Installing dependencies from Pipfile.lock (cbc5f7)...
🐍 ▉▉▉▉▉▉▉▉▉▉▉▉▉▉▉▉▉▉▉▉▉▉▉▉▉▉▉▉▉▉▉▉ 80/80 — 00:02:26
…
$ pipenv run jupyter nbextension enable --py widgetsnbextension
Enabling notebook extension jupyter-js-widgets/extension...
- Validating: OK
Example#
[10]:
from ydata_profiling import ProfileReport
profile = ProfileReport(df2, title="pandas Profiling Report")
profile.to_widgets()
Configuration for large datasets#
By default, ydata-profiling summarises the dataset to provide the most insights for data analysis. If the computation time of profiling becomes a bottleneck, pandas-profiling offers several alternatives to overcome it. For the following examples, we first read a larger data set into pandas:
[11]:
titanic = pd.read_csv(
"https://raw.githubusercontent.com/datasciencedojo/datasets/master/titanic.csv"
)
1. minimal mode#
ydata-profiling contains a minimal configuration file config_minimal.yaml, in which the most expensive calculations are turned off by default.
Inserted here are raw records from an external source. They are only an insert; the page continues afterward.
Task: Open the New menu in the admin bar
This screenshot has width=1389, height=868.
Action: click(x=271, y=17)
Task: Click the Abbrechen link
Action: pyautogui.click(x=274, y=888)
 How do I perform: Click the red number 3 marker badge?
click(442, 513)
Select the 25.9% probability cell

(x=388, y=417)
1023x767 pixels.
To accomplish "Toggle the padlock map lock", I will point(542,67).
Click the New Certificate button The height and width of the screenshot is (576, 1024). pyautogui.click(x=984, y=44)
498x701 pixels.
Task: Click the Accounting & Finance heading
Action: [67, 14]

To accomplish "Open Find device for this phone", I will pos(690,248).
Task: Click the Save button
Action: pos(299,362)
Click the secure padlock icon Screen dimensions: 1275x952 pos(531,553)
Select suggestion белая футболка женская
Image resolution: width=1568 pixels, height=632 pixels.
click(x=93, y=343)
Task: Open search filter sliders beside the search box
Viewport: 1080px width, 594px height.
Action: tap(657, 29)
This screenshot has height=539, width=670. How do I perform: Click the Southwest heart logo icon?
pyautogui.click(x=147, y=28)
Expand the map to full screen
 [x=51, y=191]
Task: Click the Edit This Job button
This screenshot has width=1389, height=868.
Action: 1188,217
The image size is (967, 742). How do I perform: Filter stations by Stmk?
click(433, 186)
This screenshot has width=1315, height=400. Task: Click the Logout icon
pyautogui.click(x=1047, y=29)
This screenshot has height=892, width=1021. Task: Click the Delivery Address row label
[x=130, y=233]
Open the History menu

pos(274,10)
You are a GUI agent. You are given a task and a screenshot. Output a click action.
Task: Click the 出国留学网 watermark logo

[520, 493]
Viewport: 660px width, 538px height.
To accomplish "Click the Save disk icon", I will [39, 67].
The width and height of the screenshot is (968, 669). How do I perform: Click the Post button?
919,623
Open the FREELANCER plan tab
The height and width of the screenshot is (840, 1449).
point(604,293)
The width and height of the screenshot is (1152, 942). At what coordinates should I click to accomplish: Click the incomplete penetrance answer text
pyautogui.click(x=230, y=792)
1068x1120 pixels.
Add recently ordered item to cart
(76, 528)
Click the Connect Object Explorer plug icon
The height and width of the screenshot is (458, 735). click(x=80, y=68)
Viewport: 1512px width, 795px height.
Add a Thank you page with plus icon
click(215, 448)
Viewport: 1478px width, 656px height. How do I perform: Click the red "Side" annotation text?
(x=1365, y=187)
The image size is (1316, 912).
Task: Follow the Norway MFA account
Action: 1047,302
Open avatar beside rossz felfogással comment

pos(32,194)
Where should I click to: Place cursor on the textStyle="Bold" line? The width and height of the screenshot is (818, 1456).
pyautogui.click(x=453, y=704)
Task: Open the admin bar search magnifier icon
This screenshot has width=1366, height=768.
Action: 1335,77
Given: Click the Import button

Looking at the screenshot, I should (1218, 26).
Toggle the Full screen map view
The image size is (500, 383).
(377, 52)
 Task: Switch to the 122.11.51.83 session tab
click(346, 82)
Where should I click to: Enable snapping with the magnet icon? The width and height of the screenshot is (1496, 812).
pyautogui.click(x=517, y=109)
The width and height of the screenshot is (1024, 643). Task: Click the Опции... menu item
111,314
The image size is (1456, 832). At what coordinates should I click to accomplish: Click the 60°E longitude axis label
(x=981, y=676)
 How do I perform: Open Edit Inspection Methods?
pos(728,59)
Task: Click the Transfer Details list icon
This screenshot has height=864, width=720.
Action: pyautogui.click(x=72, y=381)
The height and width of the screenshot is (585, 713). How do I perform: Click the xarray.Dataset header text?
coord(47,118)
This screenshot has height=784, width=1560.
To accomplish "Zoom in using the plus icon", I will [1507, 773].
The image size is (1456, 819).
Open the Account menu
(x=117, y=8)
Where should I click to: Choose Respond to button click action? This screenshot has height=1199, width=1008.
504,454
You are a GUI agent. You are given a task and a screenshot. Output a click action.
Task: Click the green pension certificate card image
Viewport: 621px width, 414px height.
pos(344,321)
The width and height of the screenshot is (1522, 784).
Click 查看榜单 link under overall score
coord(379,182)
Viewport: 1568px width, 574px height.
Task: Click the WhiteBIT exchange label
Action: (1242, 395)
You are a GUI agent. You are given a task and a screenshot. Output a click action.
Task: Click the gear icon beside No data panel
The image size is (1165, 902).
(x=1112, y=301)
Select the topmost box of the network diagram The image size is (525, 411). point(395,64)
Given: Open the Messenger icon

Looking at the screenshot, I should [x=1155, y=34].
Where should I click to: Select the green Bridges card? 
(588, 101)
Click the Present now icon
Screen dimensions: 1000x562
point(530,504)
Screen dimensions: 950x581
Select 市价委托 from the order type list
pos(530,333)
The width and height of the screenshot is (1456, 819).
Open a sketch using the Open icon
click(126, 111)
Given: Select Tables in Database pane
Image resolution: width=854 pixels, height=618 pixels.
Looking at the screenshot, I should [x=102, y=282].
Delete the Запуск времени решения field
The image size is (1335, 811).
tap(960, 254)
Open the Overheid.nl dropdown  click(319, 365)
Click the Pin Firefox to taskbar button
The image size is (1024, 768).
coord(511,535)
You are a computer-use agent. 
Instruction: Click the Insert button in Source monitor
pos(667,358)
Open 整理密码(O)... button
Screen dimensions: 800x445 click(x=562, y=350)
This is the recommended starting point for larger data sets.
[12]:
profile = ProfileReport(
titanic, title="Minimal pandas Profiling Report", minimal=True
)
profile.to_widgets()
Further details on settings and configuration can be found in Available settings.
2. Sample#
An alternative option for very large data sets is to use only a part of them for the profiling report:
[13]:
sample = titanic.sample(frac=0.05)
profile = ProfileReport(sample, title="Sample pandas Profiling Report")
profile.to_widgets()
3. Deactivate expensive calculations#
To reduce the computational effort in large datasets, but still get some interesting information, some calculations can be filtered only for certain columns:
[14]:
profile = ProfileReport()
profile.config.interactions.targets = ["Sex", "Age"]
profile.df = titanic
profile.to_widgets()
The setting interactions.targets, can be changed via configuration files as well as via environment variables; see Changing settings for details.
4 Concurrency#
Currently work is being done on a scalable Spark backend for pandas-profiling, see Spark Profiling Development.